Crimini di guerra.
Un concetto espresso già tantissime volte dalla stampa e dagli osservatori internazionali, oltre che dagli amanti dell’arte e dell’archeologia. Le sistematiche depauperazioni compiute dall’Isis in Iraq e Siria ai danni del patrimonio archeologico dei due Paese sono a tutti gli effetti equiparabili a genocidi o ad altre stragi umanitarie. Crimini di guerra, appunto. Il medesimo concetto è stato ribadito dall’Onu, nella persona del suo segretario, il coreano Ban Ki-moon, all’indomani della distruzione del tempio di Baal Shamin a Palmira. La goccia che farà traboccare finalmente il vaso dell’indignazione, o l’ennesimo anello di una catena di orrori a cui il mondo continua a guardare con masochistica rassegnazione, aspettando un’indecifrabile nemesi sotto forma di escalation militare occidentale o di conflagrazione interna al mondo islamico?

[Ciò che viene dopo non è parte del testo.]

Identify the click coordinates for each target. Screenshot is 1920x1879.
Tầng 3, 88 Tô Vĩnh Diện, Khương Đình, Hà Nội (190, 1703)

“I responsabili dovranno rispondere alla giustizia”, dice il Palazzo di Vetro. Per il momento ciò che è tangibile è ciò che non è più materialmente tangibile, cioè quello che si è perso, l’ennesimo tesoro architettonico raso al suolo: un luogo di culto, sacro ad una divinità equiparabile al Mercurio greco-romano, per effetto di quel fenomeno noto come “sincretismo”, e risalente al I secolo d.C. Un baluardo del paganesimo, in un mondo mediterraneo dove già avanzava implacabile la cultura cristiana, mentre i primi vagiti dell’Islam erano ancora di là da venire.
Perché, in fondo, se si vuole è questa la colpa del tempio di Baal Shamin come degli altri monumenti e reperti vittime della mannaia del Califfato: quella di rappresentare momenti di eccellenza della civiltà umana assolutamente estranei all’Islam (quantomeno alla sua versione più intollerante e fanatica), che possono minacciarne il primato culturale.
Ma in realtà lo Stato islamico non ha solo un conto aperto con l’archeologia mediorientale: ce l’ha anche con i suoi paladini. La notizia della distruzione dell’aedes palmirena, a pochi passi dal Teatro romano, trasformato dall’Isis in luogo di martirio, arriva infatti quando ancora non si è placata l’ondata di sdegno per la brutale uccisione dello studioso Khaled al Assad, la massima autorità archeologica per ciò che concerne il sito di Palmira, di cui in passato era stato anche direttore.